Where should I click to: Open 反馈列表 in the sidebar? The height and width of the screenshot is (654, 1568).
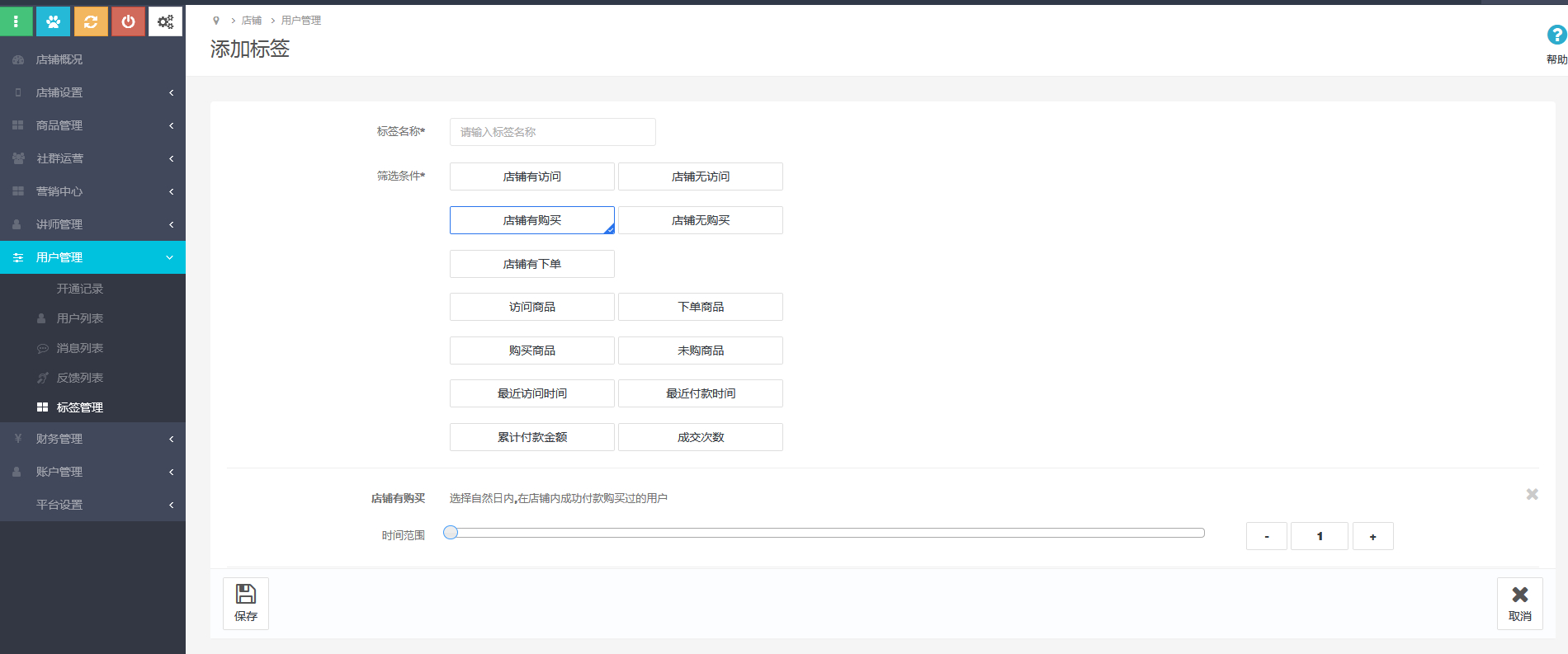[80, 378]
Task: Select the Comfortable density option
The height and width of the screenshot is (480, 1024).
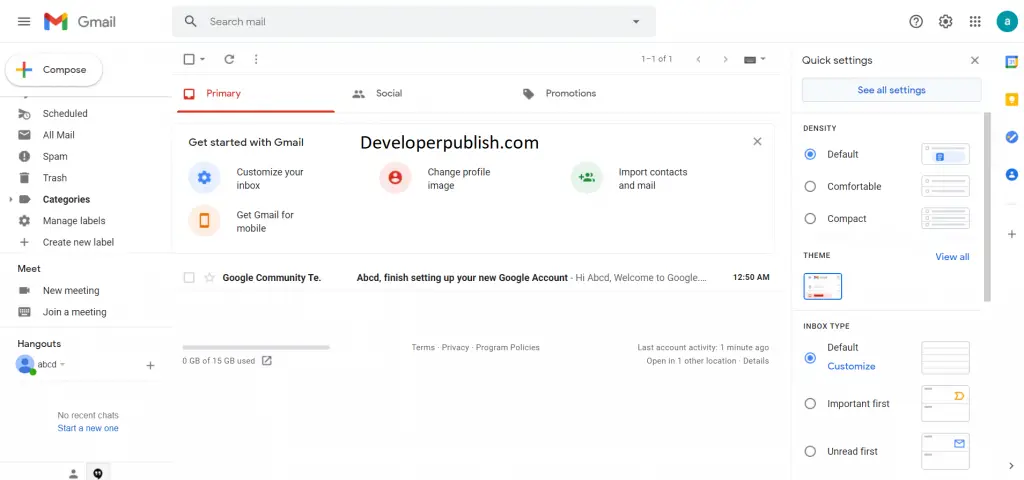Action: coord(810,186)
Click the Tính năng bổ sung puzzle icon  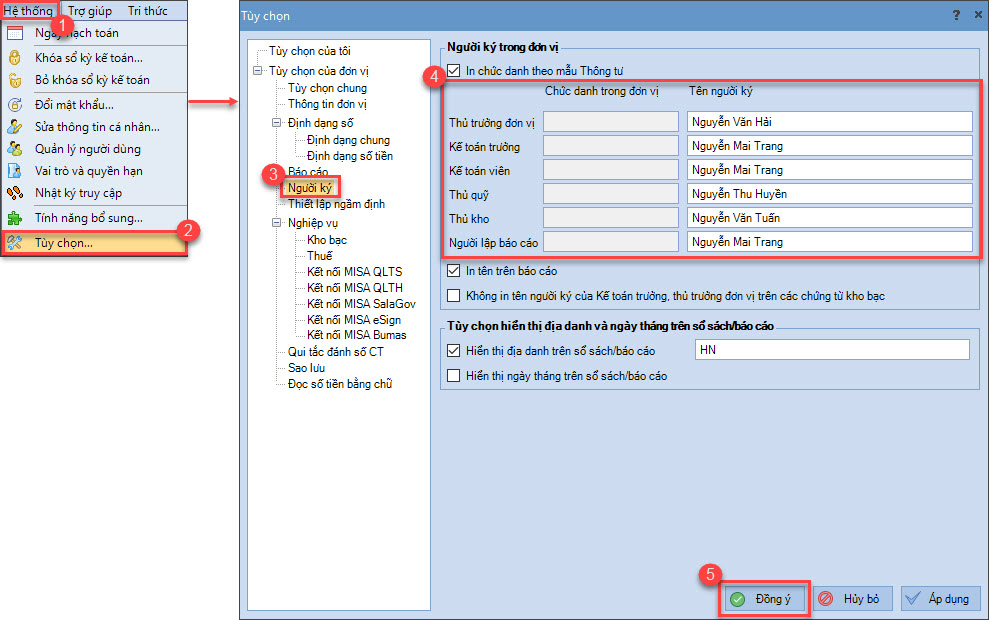click(15, 218)
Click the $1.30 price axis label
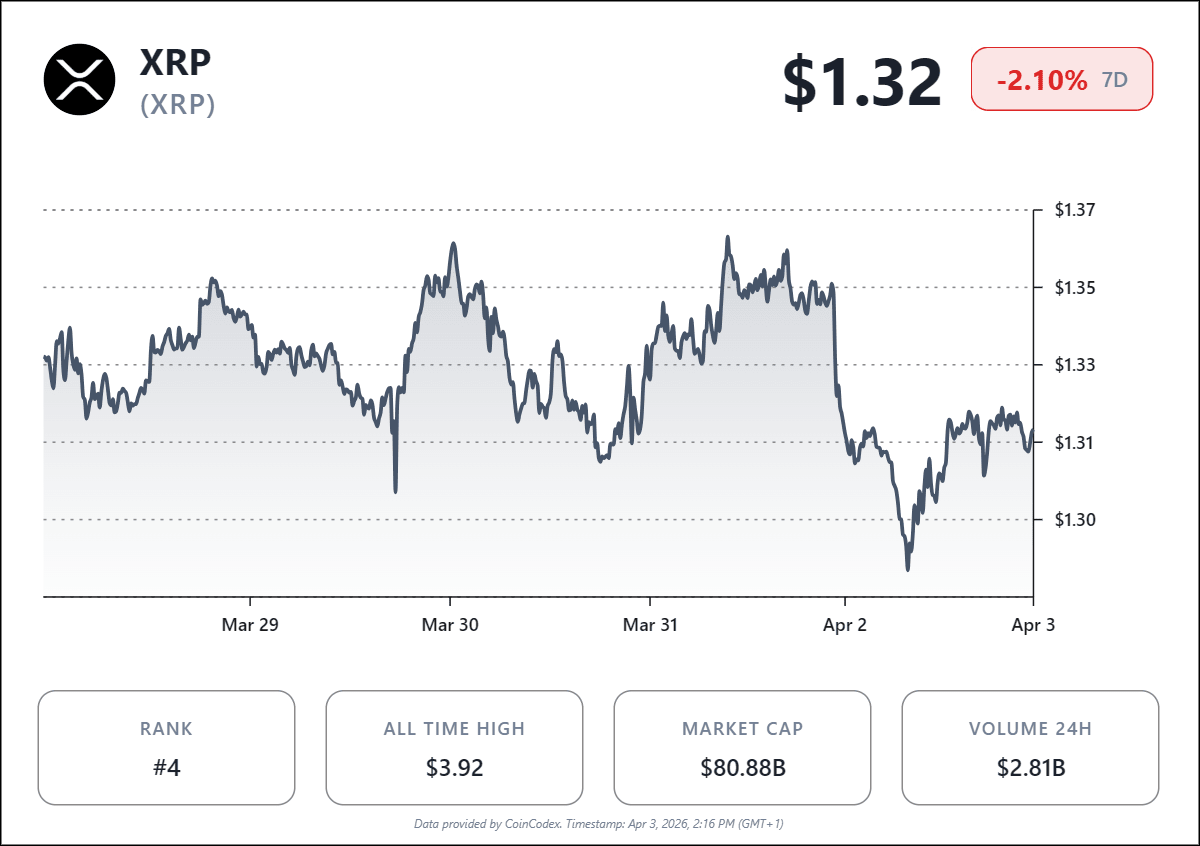Viewport: 1200px width, 846px height. coord(1075,520)
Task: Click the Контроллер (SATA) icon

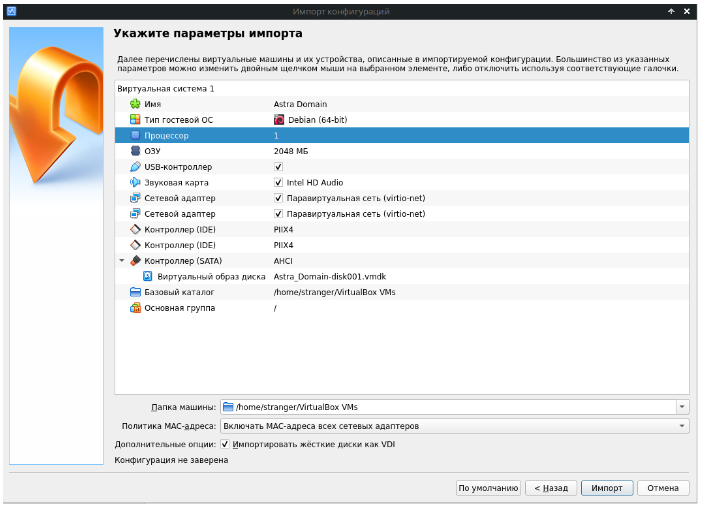Action: pyautogui.click(x=135, y=261)
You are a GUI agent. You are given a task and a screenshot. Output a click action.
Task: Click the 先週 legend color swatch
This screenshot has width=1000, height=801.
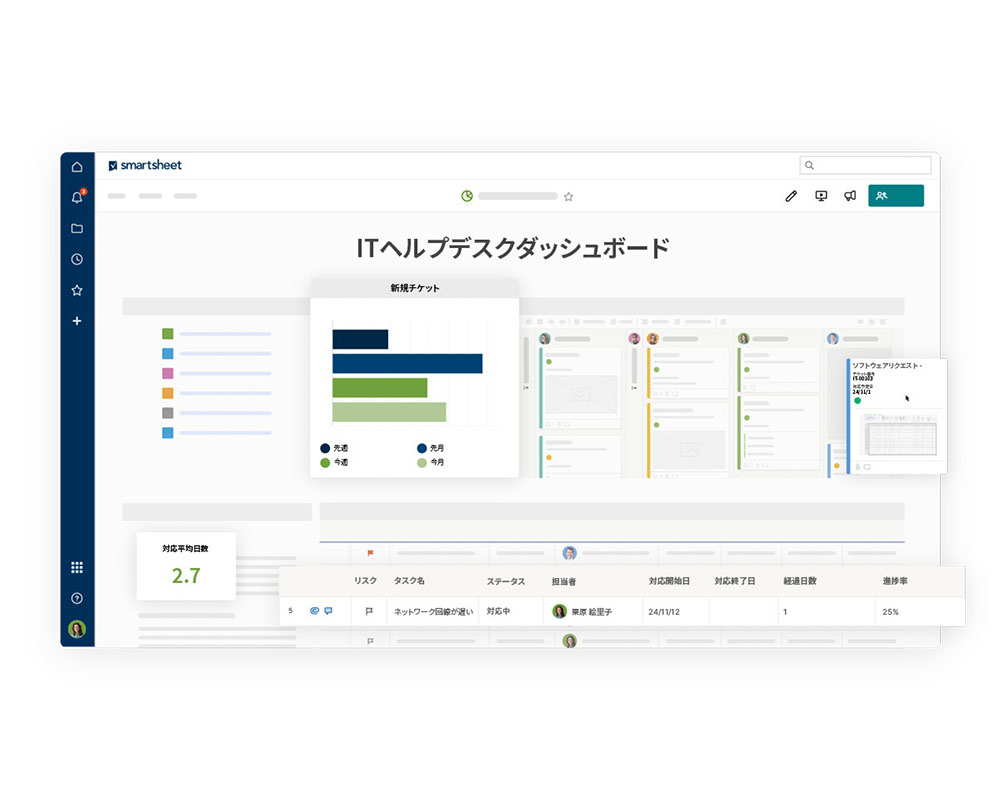325,449
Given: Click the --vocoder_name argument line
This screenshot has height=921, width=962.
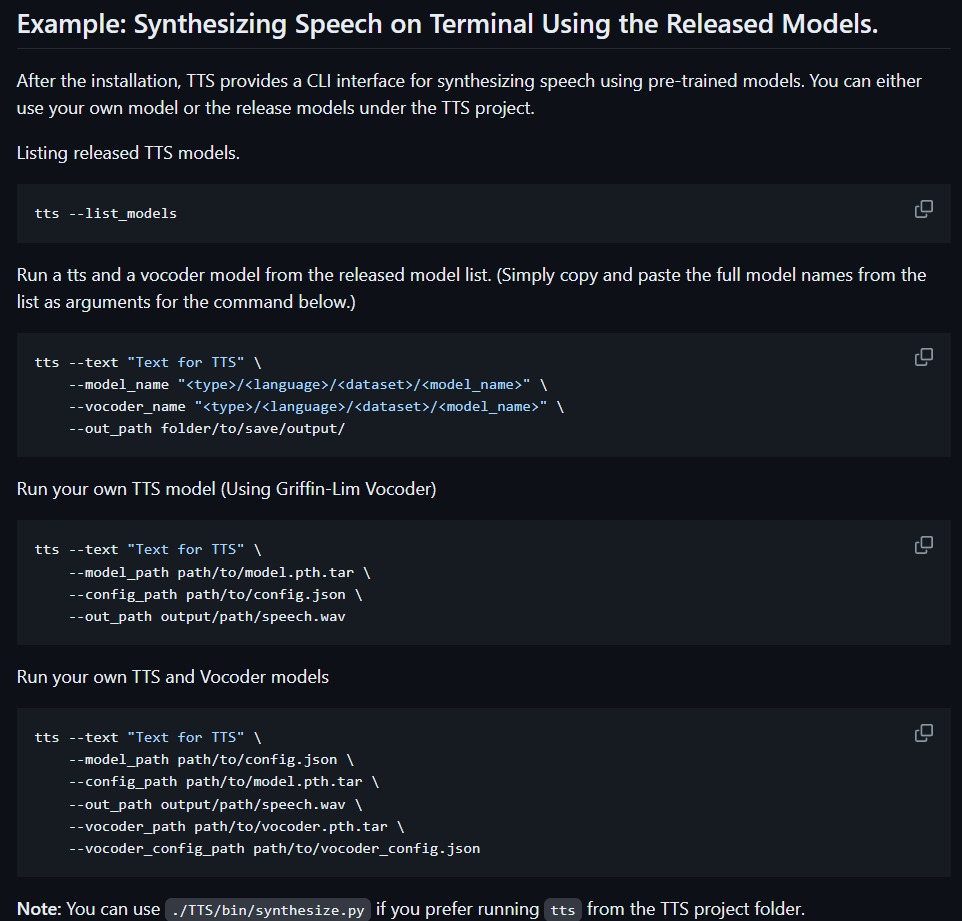Looking at the screenshot, I should click(x=316, y=407).
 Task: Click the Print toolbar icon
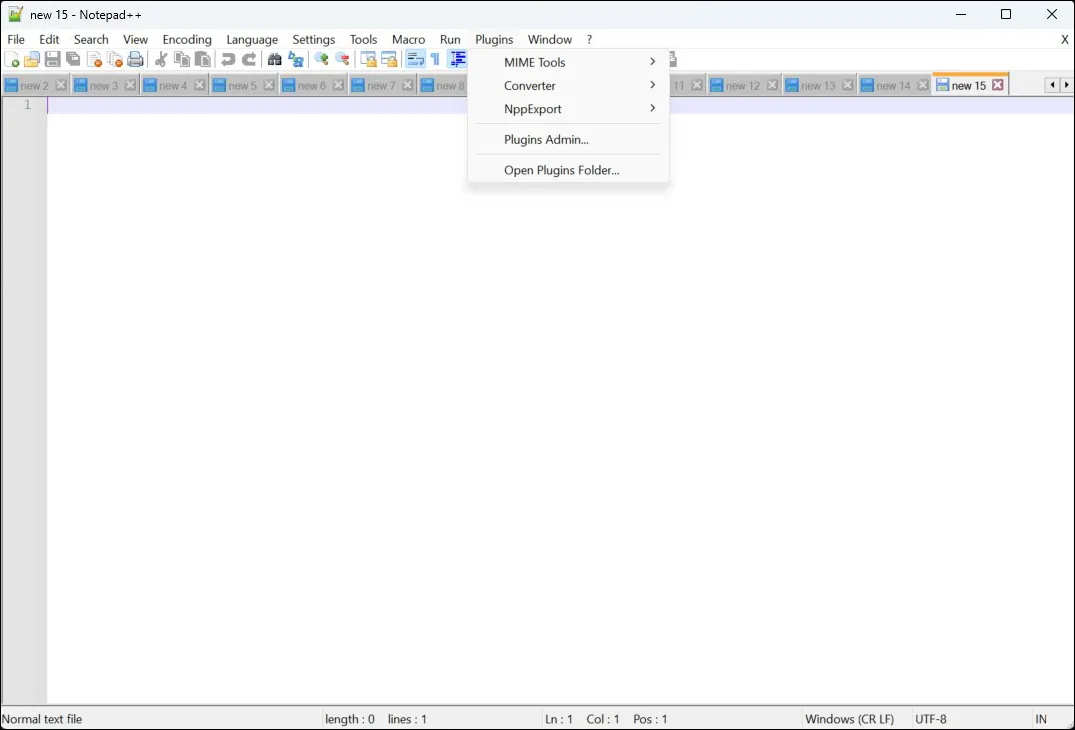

Description of the task: Precisely those lines above that run from the line with "Click the $1.30 price axis label" up to and including the line with "Task: Click the 先週 legend color swatch" are to be set down, with the pictures omitted.

Written solution:
Click the $1.30 price axis label
Viewport: 1200px width, 846px height. coord(1075,520)
Task: Click the Контроллер (SATA) icon

Action: pyautogui.click(x=135, y=261)
You are a GUI agent. You are given a task and a screenshot. Output a click action.
Task: Click the 先週 legend color swatch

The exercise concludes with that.